A key figure in the equine industry, he has close ties with Ireland and owns properties including Gilltown Stud in Kilcullen, Co Kildare.

He received an honorary Doctor of Laws from the chancellor of the NUI, Dr Garret FitzGerald, in a ceremony attended by his eldest child, Princess Zahra.

In his citation, NUI Maynooth president Prof John Hughes said the Aga Khan was the first member of the Islamic community to be honoured in this way.

“It is particularly fitting that this university should honour him at this time, steeped as it is, and proudly so, in the history of Catholicism in Ireland, but now a vibrant, multicultural and multi-denominational university,” Prof Hughes said.

“For the Aga Khan embodies the spirit of understanding, tolerance and ecumenism that should link the great religions of the world. For 50 years he has been a voice of moderation, a voice of reason, in promoting an Islam that embraces and indeed celebrates pluralism and diversity.”

The Aga Khan became Imam or spiritual leader of the Shia Ismaili Muslims in 1957, at the age of 20, succeeding his grandfather, a former president of the League of Nations.
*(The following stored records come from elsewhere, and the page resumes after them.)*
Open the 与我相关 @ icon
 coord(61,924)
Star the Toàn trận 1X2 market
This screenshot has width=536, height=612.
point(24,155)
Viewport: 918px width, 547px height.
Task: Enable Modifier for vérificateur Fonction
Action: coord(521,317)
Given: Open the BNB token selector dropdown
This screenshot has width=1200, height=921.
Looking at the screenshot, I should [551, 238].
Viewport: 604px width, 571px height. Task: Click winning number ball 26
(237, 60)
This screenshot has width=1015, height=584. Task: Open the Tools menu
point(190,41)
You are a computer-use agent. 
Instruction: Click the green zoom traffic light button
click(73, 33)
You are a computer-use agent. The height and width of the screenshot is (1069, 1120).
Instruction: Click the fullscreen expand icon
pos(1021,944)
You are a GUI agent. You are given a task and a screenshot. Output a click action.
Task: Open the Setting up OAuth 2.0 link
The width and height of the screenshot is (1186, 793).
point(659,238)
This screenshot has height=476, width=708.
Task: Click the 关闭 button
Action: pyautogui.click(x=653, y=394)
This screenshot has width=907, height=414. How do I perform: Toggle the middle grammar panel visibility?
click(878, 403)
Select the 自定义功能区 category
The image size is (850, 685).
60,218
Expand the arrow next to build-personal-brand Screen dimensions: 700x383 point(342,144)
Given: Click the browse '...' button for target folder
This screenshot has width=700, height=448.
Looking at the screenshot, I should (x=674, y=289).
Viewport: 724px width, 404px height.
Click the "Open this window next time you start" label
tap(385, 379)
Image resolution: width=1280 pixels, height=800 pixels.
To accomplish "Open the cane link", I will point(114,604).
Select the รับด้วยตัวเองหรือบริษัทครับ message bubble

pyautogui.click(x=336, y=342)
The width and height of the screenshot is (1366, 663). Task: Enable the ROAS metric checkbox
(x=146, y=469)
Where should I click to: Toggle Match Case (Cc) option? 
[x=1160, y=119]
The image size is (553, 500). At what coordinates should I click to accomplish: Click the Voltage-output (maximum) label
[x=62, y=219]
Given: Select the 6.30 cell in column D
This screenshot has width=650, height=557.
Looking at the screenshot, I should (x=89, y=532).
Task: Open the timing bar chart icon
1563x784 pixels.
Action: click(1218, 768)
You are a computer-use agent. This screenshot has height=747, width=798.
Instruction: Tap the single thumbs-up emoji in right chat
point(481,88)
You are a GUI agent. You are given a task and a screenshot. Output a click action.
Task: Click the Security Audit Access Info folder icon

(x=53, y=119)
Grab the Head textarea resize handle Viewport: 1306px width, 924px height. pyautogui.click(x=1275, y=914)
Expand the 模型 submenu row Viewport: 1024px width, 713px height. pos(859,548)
The Aga Khan is founder and chairman of the Aga Khan Development Network, a group of development agencies which supports the developing world in areas such as education, health, enterprise and architecture.

Prof Hughes said the Aga Khan had become “a major activist for civilised humanity and universal values” and added that he had championed religious pluralism as a way of building a common understanding around the globe. “We in Ireland readily identify with this view, given that it brought peace to the island,” he said.

The Aga Khan said he was “deeply honoured” to receive the award, particularly as he was the first Muslim to do so. “Being the first Muslim does carry a level of symbolism with it, which I appreciate enormously because it means that institutions, particularly this institution, is looking at the wider horizons of our world,” he said.

He described NUI Maynooth as “a pathfinder” for people working in the developing world because of the way it linked research with economic development.

The visit had given “a wonderful opportunity to be able to look to this university and see how together we might build bridges for a better future between Ireland and the developing world,” the Aga Khan said.

Prof Hughes said the university was hugely excited by the possibility of collaboration with the Aga Khan as it already had outreach programmes in Africa, Asia and the Middle East. “I see enormous opportunities,” he said.

The university, which offers a BA in equine business, was keenly aware of the Aga Khan’s links with Ireland and Prof Hughes said the Aga Khan had played “a very significant role” in the Irish horse racing industry.

The Aga Khan also called for a greater pluralism in education and said it was essential to enhance the understanding that pluralism was an asset, not a liability.

People were not born with the capacity to see those from different backgrounds as equals, but with the right education, they could become pluralist without even being aware of it, he said.

Dr FitzGerald said it was a particular honour to present the honorary degree and he added that most people were unaware of the scale of educational work initiated by the Aga Khan.